We Built a Data Gravity Calculator for AI Infrastructure Placement — Here's the Methodology

#llm #infrastructure #machinelearning #devops

Most AI infrastructure decisions get made on hourly GPU rates. That's the wrong input variable.

Where your data lives determines what your AI costs. A 50TB dataset sitting in S3 doesn't move to CoreWeave for free — and the cost of moving it can exceed the compute savings before you've run a single training job.

We built the AI Gravity & Placement Engine to make that friction calculable before the architecture is committed.

What It Does

The engine calculates Token TCO for running Llama 3 70B at BF16 precision across six infrastructure tiers:

AWS (p5.48xlarge — 8x H100)
GCP (A3-High — 8x H100)
CoreWeave HGX (bare-metal InfiniBand)
Lambda H100
Nutanix AHV (H100, 36-mo CapEx amortized)
Cisco UCS M7 (H100, 36-mo CapEx amortized)

All providers are normalized to cost-per-GPU-hour at the 8-GPU BF16 configuration. On-prem providers use 36-month CapEx amortization plus a configurable OpEx Adder (default 20%) for power, cooling, and maintenance.

Why BF16 — Not INT4

BF16 requires approximately 145GB of VRAM just for Llama 3 70B model weights. That forces a multi-GPU configuration on every provider and reveals which platforms have the high-speed interconnects (InfiniBand or NVLink equivalent) needed to bridge those GPUs without introducing latency penalties.

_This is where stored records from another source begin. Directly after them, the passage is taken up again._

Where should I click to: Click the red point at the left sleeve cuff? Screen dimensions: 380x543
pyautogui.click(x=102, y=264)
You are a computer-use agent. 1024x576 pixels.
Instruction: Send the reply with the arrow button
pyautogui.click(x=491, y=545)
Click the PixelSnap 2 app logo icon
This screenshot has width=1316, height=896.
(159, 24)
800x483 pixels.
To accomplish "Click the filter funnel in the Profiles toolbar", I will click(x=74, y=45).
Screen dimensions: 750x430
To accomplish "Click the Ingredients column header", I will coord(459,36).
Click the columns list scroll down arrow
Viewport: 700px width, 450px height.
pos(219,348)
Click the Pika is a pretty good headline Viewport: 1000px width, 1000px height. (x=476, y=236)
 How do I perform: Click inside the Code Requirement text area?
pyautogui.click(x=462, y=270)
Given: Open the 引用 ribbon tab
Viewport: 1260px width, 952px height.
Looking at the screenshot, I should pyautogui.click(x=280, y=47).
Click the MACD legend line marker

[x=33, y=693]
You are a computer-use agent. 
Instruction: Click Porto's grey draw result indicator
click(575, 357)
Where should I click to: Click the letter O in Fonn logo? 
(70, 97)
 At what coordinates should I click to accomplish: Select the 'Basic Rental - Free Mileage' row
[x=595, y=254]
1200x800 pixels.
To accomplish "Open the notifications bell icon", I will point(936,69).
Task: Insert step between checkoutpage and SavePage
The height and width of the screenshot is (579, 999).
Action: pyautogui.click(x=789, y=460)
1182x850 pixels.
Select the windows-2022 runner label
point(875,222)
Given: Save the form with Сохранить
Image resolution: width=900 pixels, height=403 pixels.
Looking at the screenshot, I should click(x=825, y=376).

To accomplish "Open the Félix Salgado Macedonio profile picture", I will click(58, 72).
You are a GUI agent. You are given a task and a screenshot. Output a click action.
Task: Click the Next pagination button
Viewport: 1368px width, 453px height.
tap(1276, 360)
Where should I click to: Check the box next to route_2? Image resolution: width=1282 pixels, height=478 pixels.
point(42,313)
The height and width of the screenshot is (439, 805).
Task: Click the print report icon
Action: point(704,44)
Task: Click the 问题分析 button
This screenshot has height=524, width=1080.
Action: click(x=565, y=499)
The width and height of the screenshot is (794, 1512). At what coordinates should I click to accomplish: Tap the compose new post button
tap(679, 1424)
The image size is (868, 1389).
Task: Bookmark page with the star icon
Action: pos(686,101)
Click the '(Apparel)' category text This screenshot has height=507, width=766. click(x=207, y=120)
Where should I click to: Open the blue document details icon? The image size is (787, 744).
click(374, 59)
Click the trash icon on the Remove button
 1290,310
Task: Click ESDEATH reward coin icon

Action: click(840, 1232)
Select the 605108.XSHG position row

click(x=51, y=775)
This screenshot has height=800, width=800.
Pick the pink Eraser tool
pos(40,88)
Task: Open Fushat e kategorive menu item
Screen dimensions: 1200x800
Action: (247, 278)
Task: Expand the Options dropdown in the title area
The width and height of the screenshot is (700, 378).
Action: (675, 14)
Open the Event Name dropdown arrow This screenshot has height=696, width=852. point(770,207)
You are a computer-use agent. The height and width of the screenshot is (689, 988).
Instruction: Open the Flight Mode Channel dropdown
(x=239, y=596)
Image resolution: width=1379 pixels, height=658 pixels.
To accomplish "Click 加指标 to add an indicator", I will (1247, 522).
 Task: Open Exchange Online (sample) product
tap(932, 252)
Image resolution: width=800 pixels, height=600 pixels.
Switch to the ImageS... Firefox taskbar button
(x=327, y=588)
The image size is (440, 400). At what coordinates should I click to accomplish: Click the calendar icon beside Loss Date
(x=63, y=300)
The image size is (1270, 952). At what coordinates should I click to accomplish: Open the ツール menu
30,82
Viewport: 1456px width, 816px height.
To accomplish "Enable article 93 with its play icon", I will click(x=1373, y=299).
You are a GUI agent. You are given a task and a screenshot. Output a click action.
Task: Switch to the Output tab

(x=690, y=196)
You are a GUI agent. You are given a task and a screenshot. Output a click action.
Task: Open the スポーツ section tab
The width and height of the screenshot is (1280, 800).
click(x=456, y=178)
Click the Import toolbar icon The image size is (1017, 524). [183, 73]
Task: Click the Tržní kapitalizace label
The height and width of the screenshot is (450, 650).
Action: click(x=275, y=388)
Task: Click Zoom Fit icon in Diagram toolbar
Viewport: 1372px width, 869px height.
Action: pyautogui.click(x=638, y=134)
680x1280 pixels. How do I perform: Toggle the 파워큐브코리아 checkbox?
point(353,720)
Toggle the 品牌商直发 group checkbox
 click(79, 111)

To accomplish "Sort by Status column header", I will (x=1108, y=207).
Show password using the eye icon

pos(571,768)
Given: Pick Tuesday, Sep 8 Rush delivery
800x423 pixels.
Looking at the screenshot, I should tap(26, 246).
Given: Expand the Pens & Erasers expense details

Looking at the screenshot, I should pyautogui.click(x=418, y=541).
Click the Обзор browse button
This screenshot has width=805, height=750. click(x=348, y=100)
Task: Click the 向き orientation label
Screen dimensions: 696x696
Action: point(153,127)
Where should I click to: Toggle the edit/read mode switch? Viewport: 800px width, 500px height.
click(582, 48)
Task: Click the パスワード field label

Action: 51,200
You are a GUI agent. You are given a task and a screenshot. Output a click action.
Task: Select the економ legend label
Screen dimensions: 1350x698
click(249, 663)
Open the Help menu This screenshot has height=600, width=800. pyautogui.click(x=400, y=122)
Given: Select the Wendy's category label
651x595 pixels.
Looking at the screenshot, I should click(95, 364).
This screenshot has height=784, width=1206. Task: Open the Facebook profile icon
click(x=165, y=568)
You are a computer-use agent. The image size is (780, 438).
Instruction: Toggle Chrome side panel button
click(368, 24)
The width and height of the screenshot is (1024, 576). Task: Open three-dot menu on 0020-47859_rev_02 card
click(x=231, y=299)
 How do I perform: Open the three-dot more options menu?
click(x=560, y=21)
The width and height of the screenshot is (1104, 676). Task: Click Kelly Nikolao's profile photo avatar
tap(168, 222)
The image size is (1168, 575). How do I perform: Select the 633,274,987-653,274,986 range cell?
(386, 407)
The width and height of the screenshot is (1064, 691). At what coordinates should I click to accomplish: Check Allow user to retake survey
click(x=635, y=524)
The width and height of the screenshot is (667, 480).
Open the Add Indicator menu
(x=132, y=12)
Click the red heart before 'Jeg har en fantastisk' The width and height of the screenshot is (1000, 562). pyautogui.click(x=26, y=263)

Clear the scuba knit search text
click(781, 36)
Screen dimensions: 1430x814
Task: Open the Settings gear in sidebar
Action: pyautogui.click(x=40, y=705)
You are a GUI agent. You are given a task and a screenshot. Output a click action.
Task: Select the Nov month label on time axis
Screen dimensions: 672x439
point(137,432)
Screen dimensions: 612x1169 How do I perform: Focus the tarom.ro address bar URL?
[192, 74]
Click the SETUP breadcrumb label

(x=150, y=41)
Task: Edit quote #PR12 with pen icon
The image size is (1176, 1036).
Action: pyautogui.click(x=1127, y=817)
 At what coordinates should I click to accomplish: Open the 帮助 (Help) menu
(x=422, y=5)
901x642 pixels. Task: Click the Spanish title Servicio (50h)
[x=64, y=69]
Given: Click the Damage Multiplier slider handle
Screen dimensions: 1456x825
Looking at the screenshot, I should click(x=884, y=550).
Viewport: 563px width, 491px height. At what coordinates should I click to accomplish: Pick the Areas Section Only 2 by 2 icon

INT4 quantization fits on a single 48GB GPU. BF16 tells you what the architecture actually costs at production fidelity — and which providers can handle it without fabric limitations.

The Data Gravity Score

This is the differentiator. The Gravity Score (G) measures egress cost as a fraction of monthly compute cost:

G = (Dataset Size in GB × Egress Rate) ÷ Monthly Compute Cost

G > 0.5: Egress exceeds 50% of compute cost. The data is too heavy to move economically. Verdict: Stay Put or Full Repatriation.
G < 0.1: Data is effectively weightless. Cheapest compute wins. Verdict: Hybrid Burst.
Between 0.1 and 0.5: The architectural decision space — where provider selection actually matters.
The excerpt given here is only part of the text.